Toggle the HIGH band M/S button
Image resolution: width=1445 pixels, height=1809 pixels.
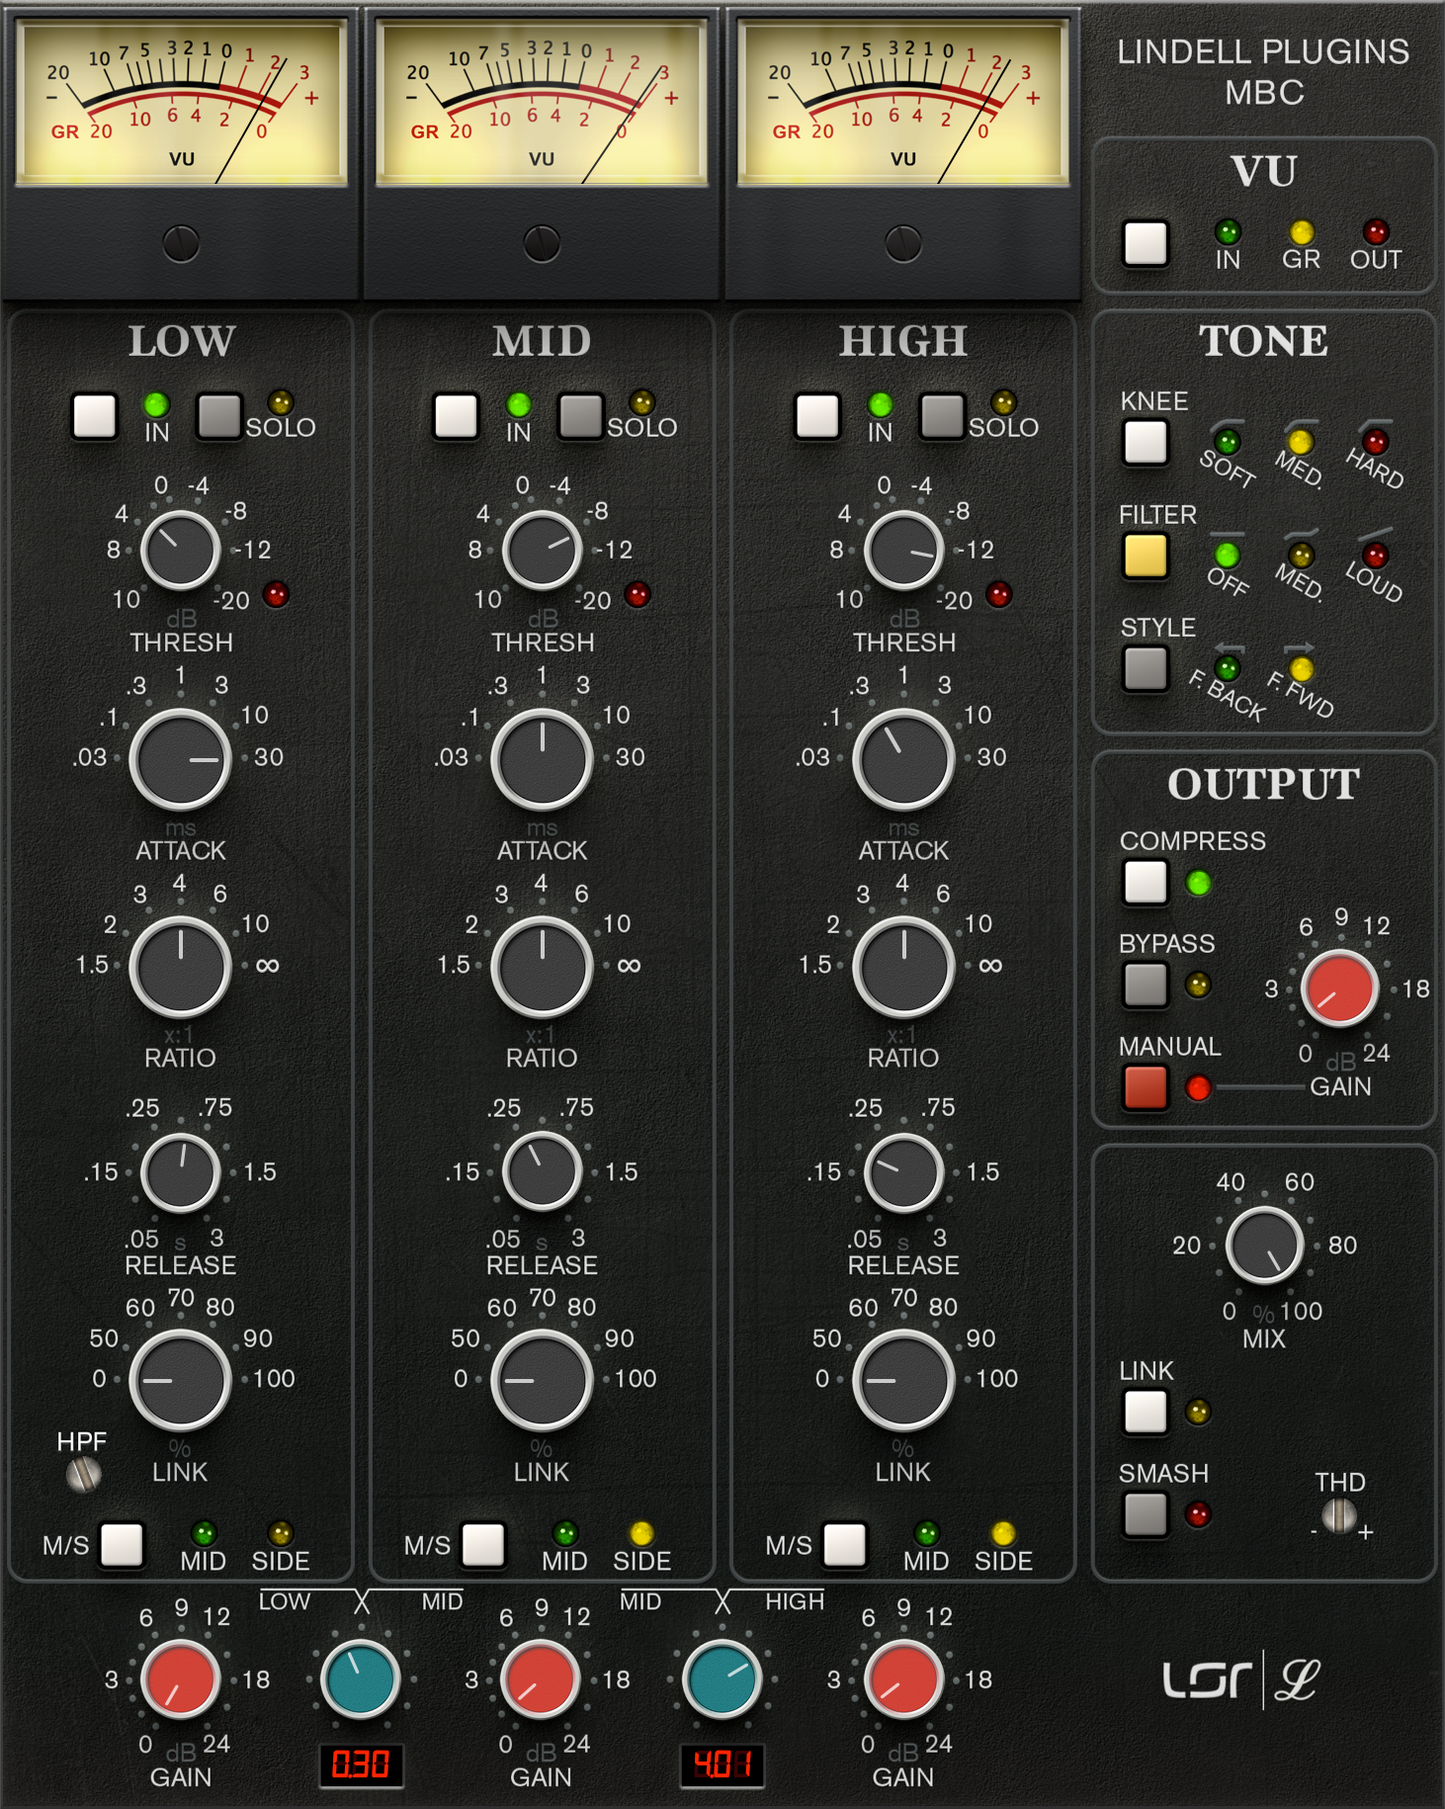[x=844, y=1545]
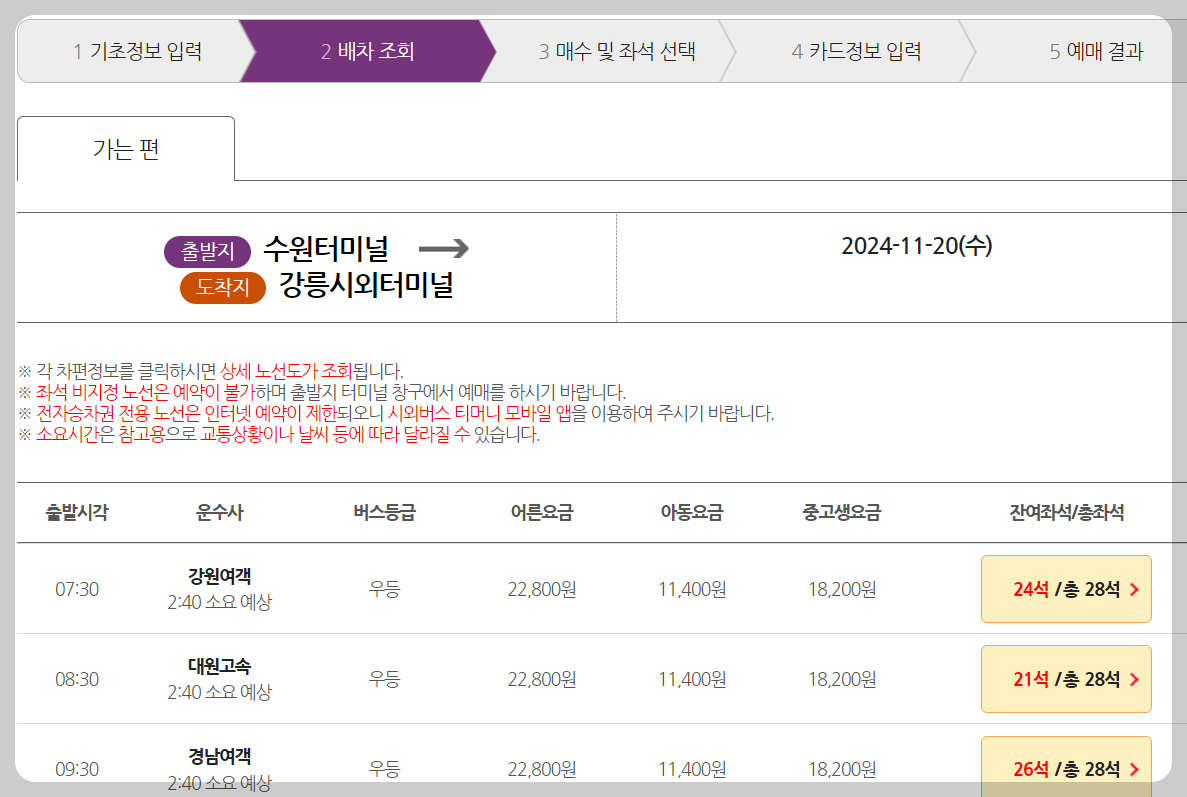Viewport: 1187px width, 797px height.
Task: Select the 24석 seat availability button for 강원여객
Action: click(1066, 589)
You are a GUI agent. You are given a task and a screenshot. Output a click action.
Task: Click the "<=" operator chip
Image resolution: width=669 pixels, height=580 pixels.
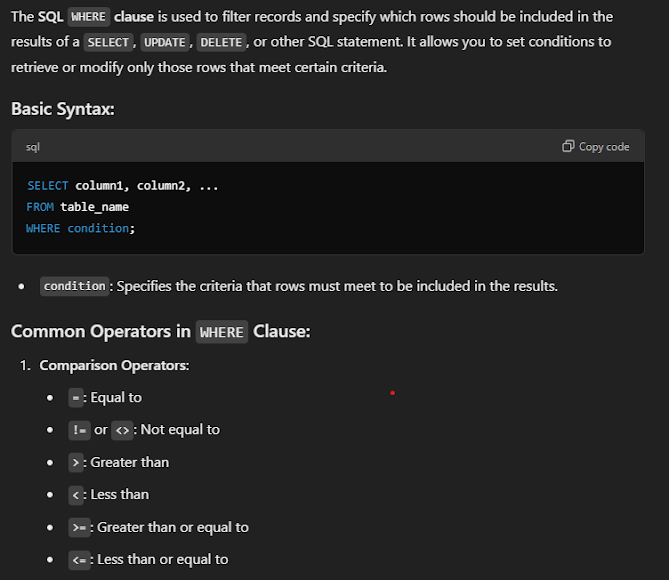[79, 560]
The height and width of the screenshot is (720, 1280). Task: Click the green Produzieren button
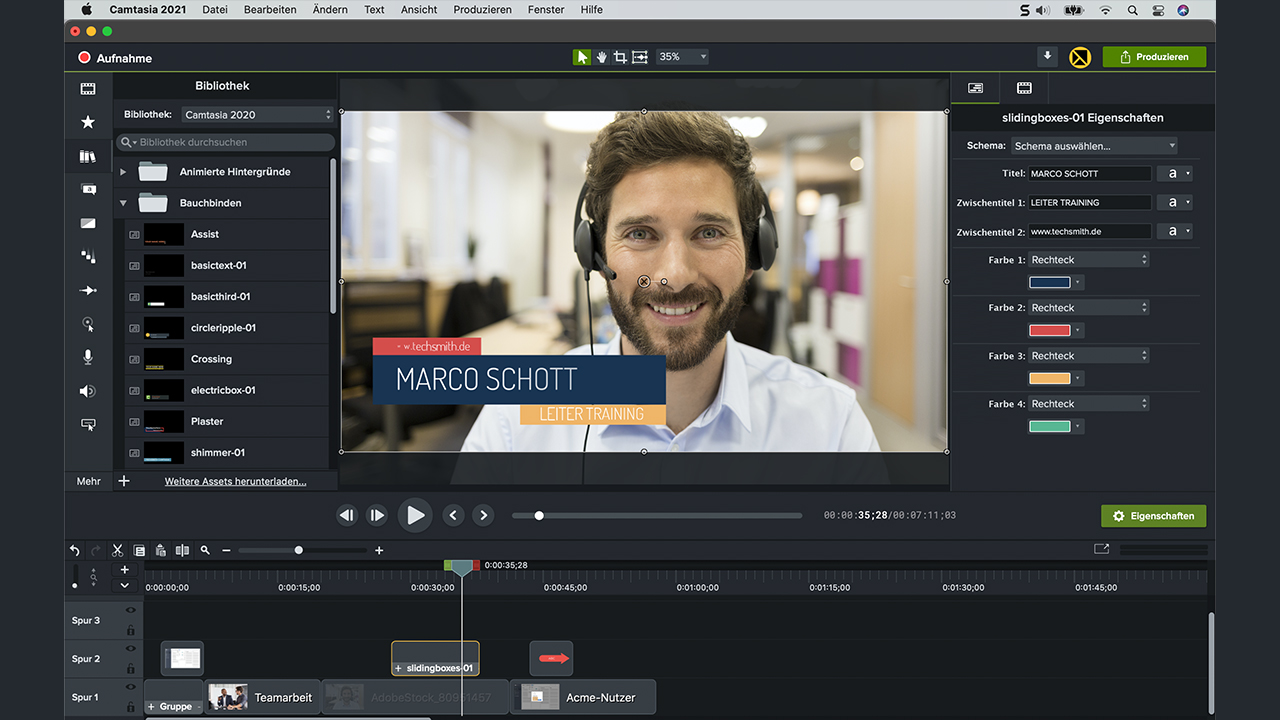(1154, 57)
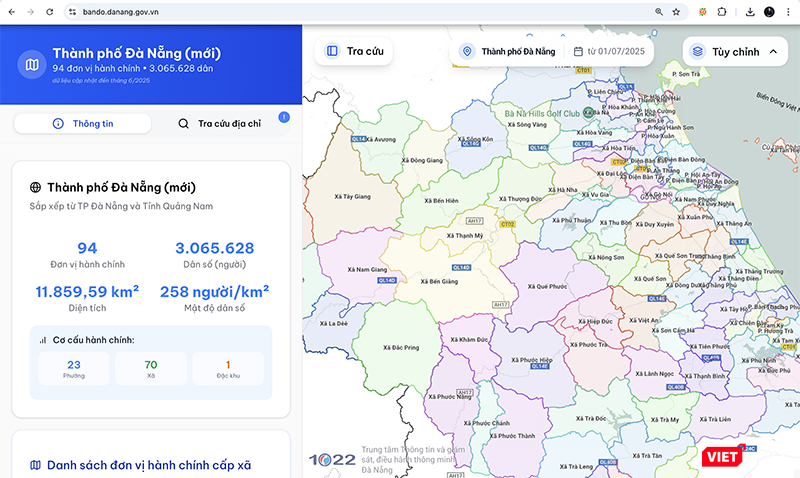Bookmark this page with the star icon
This screenshot has height=478, width=800.
[677, 12]
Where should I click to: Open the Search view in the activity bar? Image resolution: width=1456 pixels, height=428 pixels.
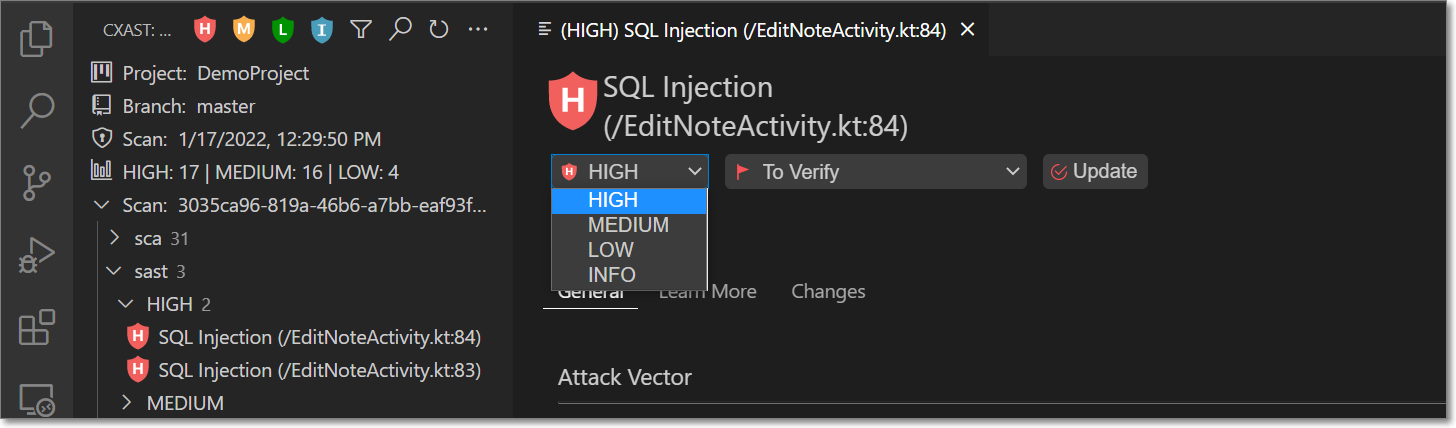[37, 110]
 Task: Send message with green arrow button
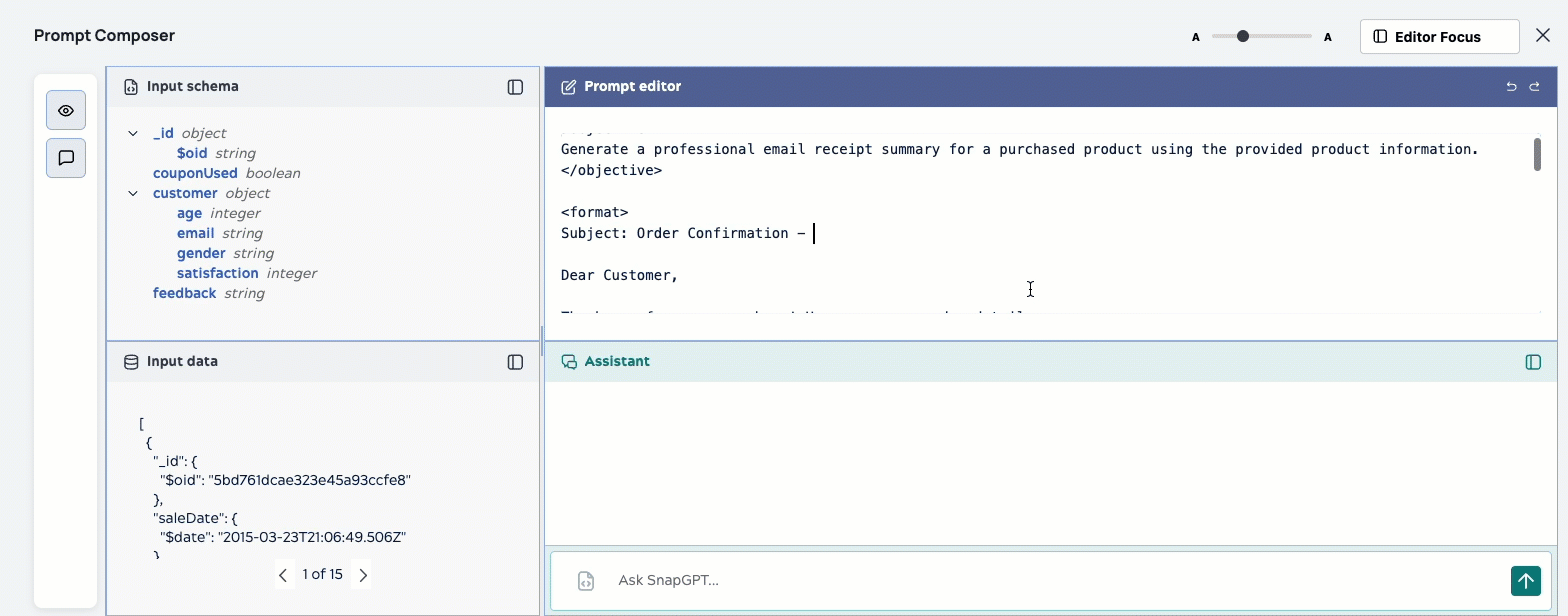tap(1525, 580)
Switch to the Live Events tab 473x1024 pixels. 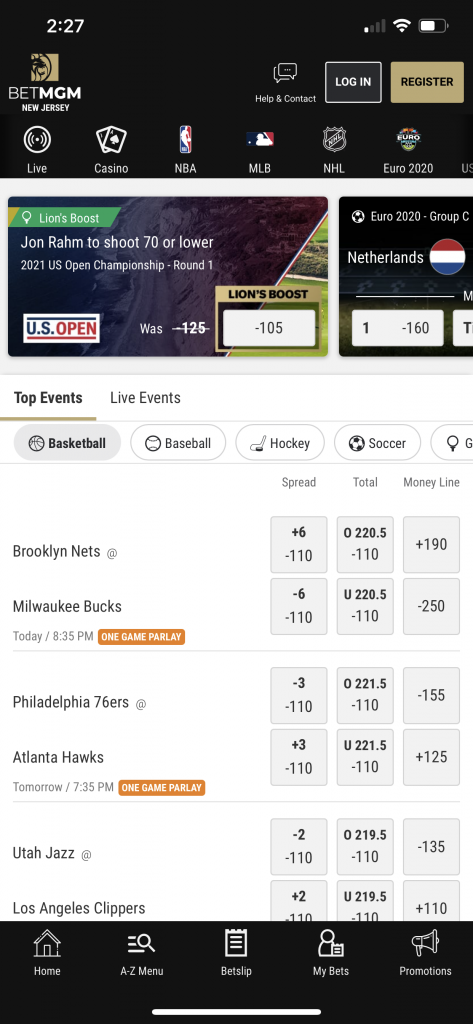(x=145, y=398)
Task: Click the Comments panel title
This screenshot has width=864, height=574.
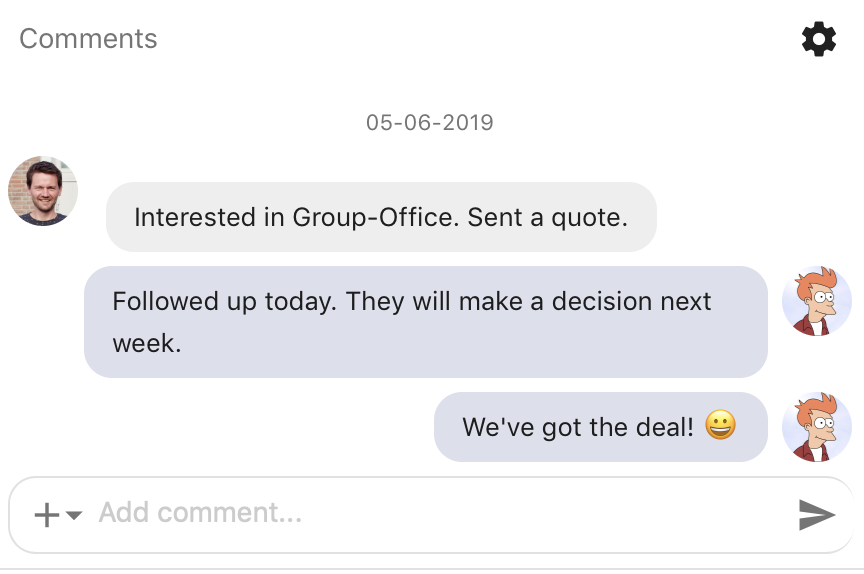Action: (x=88, y=39)
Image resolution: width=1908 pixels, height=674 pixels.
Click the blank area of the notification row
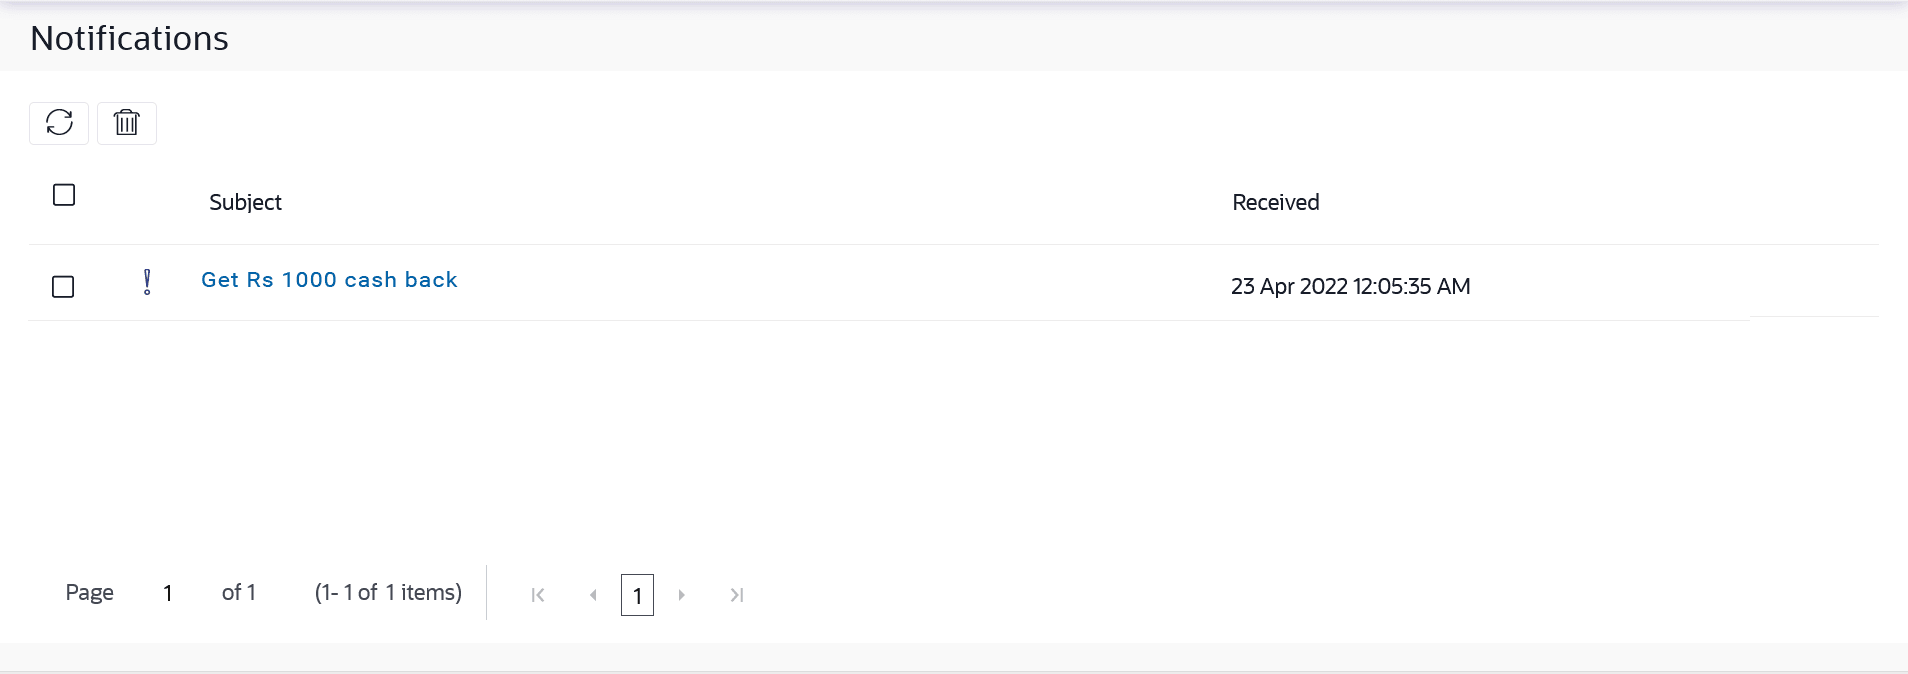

____________

[Description of the task]: Pick up at the line containing "Task: Click the Comments panel title" and copy each line exactly until the data ends, including that last line; copy no pictures.

[Solution for this exercise]:
Task: Click the Comments panel title
This screenshot has width=864, height=574.
Action: (x=88, y=39)
Image resolution: width=1908 pixels, height=674 pixels.
Click the blank area of the notification row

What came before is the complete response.